2.3 Paragraaf 4.1 van het controlerapport bevat uiteenzettingen en berekeningen voor de jaren 2002 en 2003 die vergelijkbaar zijn met die voor het jaar 2001. Op basis van het aantal auto’s dat eiser in die jaren ter beschikking stond, de verantwoorde loon- en brandstofkosten en door de Belastingdienst gedane waarnemingen, worden berekeningen gemaakt van de in die jaren behaalde omzet, alsmede van de aan te nemen onttrekkingen voor privégebruik auto, waaruit de volgende conclusies worden getrokken:
“2002
(…)
Dit houdt in, dat € 50.000 méér aan pacht omzet zou zijn gegenereerd (= méér winst 2002).
2003
(…)
60 maanden ter beschikking aan belastingplichtige en zijn 4 man
personeel x € 2.500 = € 150.000
Geboekte taxiomzet € 46.660
Verschil (méér omzet/winst) € 103.340
Totaal aantal auto’s maanden ter beschikking 135,25 -/- 60 mnd. = 75,25
Stel opbrengst verpachting overige maanden: 75 x € 1.000,- ex.
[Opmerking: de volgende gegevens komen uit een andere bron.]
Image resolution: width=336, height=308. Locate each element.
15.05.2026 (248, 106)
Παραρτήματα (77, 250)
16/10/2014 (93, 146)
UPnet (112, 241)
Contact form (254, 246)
BTW € 75.000
Totaal méér winst 2003 € 173.340”
(…)
4.4 Conclusie ontvangstverantwoording
Bij deze controle zijn diverse toetsingen gedaan om de betrouwbaarheid van de geboekte cijfers vast te stellen.
Uit bovenstaande blijkt, dat de administratie in de onderhavige jaren dusdanig ernstige tekortkomingen kent, dat de door belastingplichtige gevoerde administratie verworpen wordt.
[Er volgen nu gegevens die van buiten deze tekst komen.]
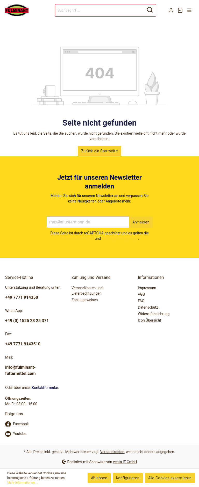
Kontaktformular (45, 388)
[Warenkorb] (180, 10)
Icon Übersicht (149, 320)
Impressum (147, 288)
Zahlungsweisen (85, 300)
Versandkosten (112, 452)
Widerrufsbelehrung (153, 314)
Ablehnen (99, 478)
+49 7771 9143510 (22, 343)
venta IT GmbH (125, 462)
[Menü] (189, 10)
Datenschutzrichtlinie (77, 238)
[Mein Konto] (170, 10)
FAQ (141, 301)
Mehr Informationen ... (22, 482)
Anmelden (141, 222)
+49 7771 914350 (21, 297)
De administratie kan daarom niet dienen als betrouwbare grondslag voor de fiscale winstberekening.
Uit het bovenstaande volgt, dat belastingplichtige niet volledig heeft voldaan aan zijn verplichtingen ingevolge artikel 52 van de Algemene wet inzake Rijksbelastingen.
De belastingplichtige is erop gewezen dat bij een eventuele procedure deze tekortkomingen, omkering van de bewijslast tot gevolg heeft, op grond van artikel 25 of 29 van de Algemene wet inzake Rijksbelastingen.
Hetgeen in het onderhavige geval inhoudt, dat de Belastingdienst de jaarlijkse omzet zal vaststellen a.d.h.v. het aantal ter beschikking staande auto’s over de tijd dat die auto’s op naam van belastingplichtige hebben gestaan.
De geschatte opbrengst per taxi is gerelateerd aan branchegemiddelden.
(…)
5.1 Privé gebruik auto
Er werd over alle jaren geen privé-gebruik auto aangegeven op de inkomstenbelastingaangifte. Aangezien er geen deugdelijke kilometeradministratie werd bijgehouden zal over alle jaren een bijtelling worden gedaan, gebaseerd op de gemiddelde cataloguswaarde van de aanwezige auto’s. Uit coulance overwegingen zal deze bijtelling slechts voor 1 auto worden gedaan. De gemiddelde waarde zal worden vastgesteld op € 35.000 (fl. 77.130)”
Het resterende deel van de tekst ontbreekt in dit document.